El Museo de Nino Bravo en Aielo de Malferit, localidad natal del cantante, ha cerrado sus puertas después de que la familia haya comunicado al Ayuntamiento la no renovación de los contratos de cesión de derechos sobre los bienes, la marca y la imagen del artista. El consistorio ha hecho pública la decisión a través de un bando municipal fechado el 6 de febrero y firmado por el alcalde, Juan Rafael Espí Mompó.

En el documento, el Ayuntamiento ha explicado que el cierre se produce “atendiendo al burofax enviado” por la familia, en el que se indica expresamente que no cuentan “con la autorización para hacer uso de la marca e imagen del artista” y se insta “al cierre del Museo de manera inmediata”. El consistorio ha señalado que se ha visto “obligado al cierre y a la retirada de todas las imágenes” de uno de sus “ciudadanos más ilustres” y ha agradecido a la familia los años de colaboración, al tiempo que ha manifestado su disposición a “continuar colaborando” e invitado a “repensar esta decisión de manera conjunta”.

Dejación municipal

La familia, por su parte, ha justificado la rescisión de los contratos en el estado del museo. Eva Ferri, una de las hijas del cantante, ha explicado que la decisión responde a la “falta de mantenimiento y de dinamización” del centro, que ha derivado en el “deterioro” de algunas piezas y en la pérdida de objetos personales del artista. Entre los daños ha citado el deterioro de decenas de telegramas y la desaparición de un pantalón, piezas con un “valor sentimental incalculable” cuyo valor económico, además, no se ha restituido porque el seguro no se ha hecho cargo.

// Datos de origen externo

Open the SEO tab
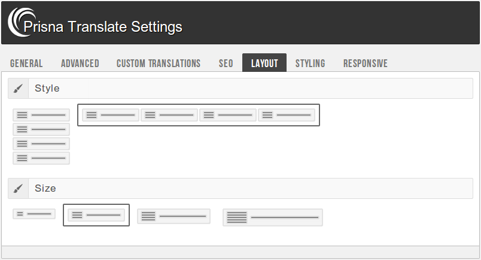 [226, 64]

Ferri ha lamentado “tener que salir de este modo de Aielo, la casa de Nino Bravo”, pero ha subrayado que la prioridad de la familia es preservar el legado del cantante en las mejores condiciones posibles. Ha añadido que la decisión no se ha tomado de forma repentina, sino tras años de colaboración en los que han ido detectando “deterioros que no se pueden tolerar”. Entre ellos ha enumerado la existencia de humedades, la escasa apertura al público, la ausencia de actividades de dinamización comprometidas y la falta de inventariado de las piezas.

La familia tiene previsto acudir en marzo a las instalaciones para recoger el material, que por el momento regresará a su domicilio. De cara al futuro, las hijas del intérprete de Libre y Un beso y una flor se han mostrado abiertas a que el legado vuelva a exhibirse, siempre que se haga con los recursos necesarios para garantizar su conservación. Aunque València sería, a su juicio, un emplazamiento “ideal”, han precisado que actualmente no existe ningún contacto ni oferta concreta.

El PP denuncia "una mala gestión de manual"

El cierre también ha provocado reacción política en el municipio. El Partido Popular de Aielo de Malferit ha atribuido la situación a la “dejadez” del equipo de gobierno municipal y ha denunciado el incumplimiento de varios aspectos de los contratos con la familia, como la falta de un director del museo, la ausencia de actividades promocionales, la falta de inversión tras solucionar las goteras o la no reparación del material dañado por el agua. Su portavoz, Lucía Bataller, ha calificado el caso como “una mala gestión de manual” y ha señalado al Ayuntamiento como “responsable” de haber llegado a este punto.

El museo abrió en 2006 con una selección de objetos personales y profesionales cedidos por la familia, fans y amigos del cantante. La colección incluía material audiovisual, fotográfico, sonoro y escrito, así como piezas singulares como el micrófono y los trajes utilizados en sus actuaciones, su libro de escolaridad, la cartilla militar o fotografías de su infancia y juventud. Desde esta semana, ese conjunto ha dejado de estar accesible al público.